DOMINGUEZ-MUNOZ, J. Enrique  y  SOCIEDAD ESPANOLA DE PATOLOGIA DIGESTIVA. Working Group on Pancreatic Diseases et al. Spanish multicenter study to estimate the incidence of chronic pancreatitis. Rev. esp. enferm. dig. [online]. 2016, vol.108, n.7, pp.411-416. ISSN 1130-0108.  http://dx.doi.org/10.17235/reed.2016.4056/2015.

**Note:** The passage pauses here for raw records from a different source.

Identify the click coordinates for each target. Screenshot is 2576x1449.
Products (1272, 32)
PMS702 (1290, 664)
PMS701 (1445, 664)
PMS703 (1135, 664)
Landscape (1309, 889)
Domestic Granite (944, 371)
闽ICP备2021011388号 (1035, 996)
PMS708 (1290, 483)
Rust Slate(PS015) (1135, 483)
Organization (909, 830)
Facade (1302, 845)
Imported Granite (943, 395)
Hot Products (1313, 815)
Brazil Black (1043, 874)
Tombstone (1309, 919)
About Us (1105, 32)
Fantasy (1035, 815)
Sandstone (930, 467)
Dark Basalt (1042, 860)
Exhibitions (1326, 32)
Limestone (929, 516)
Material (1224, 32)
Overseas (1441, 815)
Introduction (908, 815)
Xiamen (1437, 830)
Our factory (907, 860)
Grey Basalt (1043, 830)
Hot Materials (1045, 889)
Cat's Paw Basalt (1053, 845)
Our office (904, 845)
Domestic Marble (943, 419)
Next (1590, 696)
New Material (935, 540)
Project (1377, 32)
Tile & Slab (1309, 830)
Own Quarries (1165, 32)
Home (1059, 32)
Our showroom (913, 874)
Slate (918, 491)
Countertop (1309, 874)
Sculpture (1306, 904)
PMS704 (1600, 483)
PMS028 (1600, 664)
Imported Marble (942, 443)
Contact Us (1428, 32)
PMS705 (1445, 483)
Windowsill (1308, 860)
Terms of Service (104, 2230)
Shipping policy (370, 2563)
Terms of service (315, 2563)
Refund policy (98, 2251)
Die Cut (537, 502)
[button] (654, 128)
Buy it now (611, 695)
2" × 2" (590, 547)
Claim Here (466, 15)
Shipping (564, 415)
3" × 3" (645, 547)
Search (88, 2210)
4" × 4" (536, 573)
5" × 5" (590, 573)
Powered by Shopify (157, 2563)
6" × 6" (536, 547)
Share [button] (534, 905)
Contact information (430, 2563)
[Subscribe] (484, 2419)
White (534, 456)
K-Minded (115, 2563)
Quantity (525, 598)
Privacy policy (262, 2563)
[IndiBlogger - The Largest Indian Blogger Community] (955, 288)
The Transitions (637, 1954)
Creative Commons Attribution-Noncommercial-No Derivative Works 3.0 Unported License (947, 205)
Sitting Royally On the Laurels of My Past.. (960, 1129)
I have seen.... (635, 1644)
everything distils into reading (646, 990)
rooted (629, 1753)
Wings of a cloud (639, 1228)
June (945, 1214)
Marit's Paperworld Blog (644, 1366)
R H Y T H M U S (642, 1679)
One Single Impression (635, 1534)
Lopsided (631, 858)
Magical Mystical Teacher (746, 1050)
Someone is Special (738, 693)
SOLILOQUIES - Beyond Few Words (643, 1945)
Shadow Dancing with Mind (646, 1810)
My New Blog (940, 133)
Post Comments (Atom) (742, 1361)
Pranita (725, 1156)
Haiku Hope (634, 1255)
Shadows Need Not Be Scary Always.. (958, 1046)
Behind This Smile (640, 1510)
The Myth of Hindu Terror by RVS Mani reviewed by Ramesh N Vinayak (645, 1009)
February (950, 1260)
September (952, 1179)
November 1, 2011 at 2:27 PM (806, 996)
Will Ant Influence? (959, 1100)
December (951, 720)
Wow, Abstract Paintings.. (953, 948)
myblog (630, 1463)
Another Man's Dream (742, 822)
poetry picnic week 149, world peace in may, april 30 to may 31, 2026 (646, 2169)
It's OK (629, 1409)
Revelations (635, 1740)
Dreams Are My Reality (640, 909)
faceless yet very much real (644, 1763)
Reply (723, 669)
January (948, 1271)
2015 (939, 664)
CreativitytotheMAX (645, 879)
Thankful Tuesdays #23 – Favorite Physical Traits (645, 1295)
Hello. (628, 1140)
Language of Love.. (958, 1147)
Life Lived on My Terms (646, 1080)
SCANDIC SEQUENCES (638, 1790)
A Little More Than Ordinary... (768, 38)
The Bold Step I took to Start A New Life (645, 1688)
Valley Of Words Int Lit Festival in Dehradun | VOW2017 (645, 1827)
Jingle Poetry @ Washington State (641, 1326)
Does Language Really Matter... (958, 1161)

Objective: To estimate the incidence of chronic pancreatitis in Spain as diagnosed with endoscopic ultrasound (EUS), and to assess the risk factors and complications detected. Material and methods: A descriptive, observational study of chronic pancreatitis cases diagnosed in Spanish health care centers with an EUS unit. A structured questionnaire was used to evaluate the incidence of the disease (cases identified over 18 months: from January 2011 to June 2012), risk factors, EUS criteria, Rosemont classification, and frequency of local complications. Results: Twenty-three centers were selected serving a total reference area of 14,752,704 population. During the study period 1,031 chronic pancreatitis cases were diagnosed, with an incidence of 4.66 cases per 105 inhabitants/year (95% CI: 4.65-4.67). Tobacco and alcohol use appear as risk factors in 63.8% and 66.7% of cases, respectively. Of these, 53.3% met > 5 EUS criteria for chronic pancreatitis, and 69% had findings suggestive of or consistent with chronic pancreatitis according to the Rosemont classification. Most prevalent complications included calcifications (34.7%), pseudocysts (16%), and presence of an inflammatory pancreatic tumor (10.4%). Conclusions: The incidence of chronic pancreatitis in Spain is similar to that of other European countries. Given the widespread use of the technique, EUS units are key in detecting the disease, and their activity and results allow to estimate the incidence of chronic pancreatitis over wide, representative population areas.

Palabras clave : Endoscopic ultrasound; Health surveys; Hospital units; Chronic pancreatitis; Epidemiology; Incidence; Spain.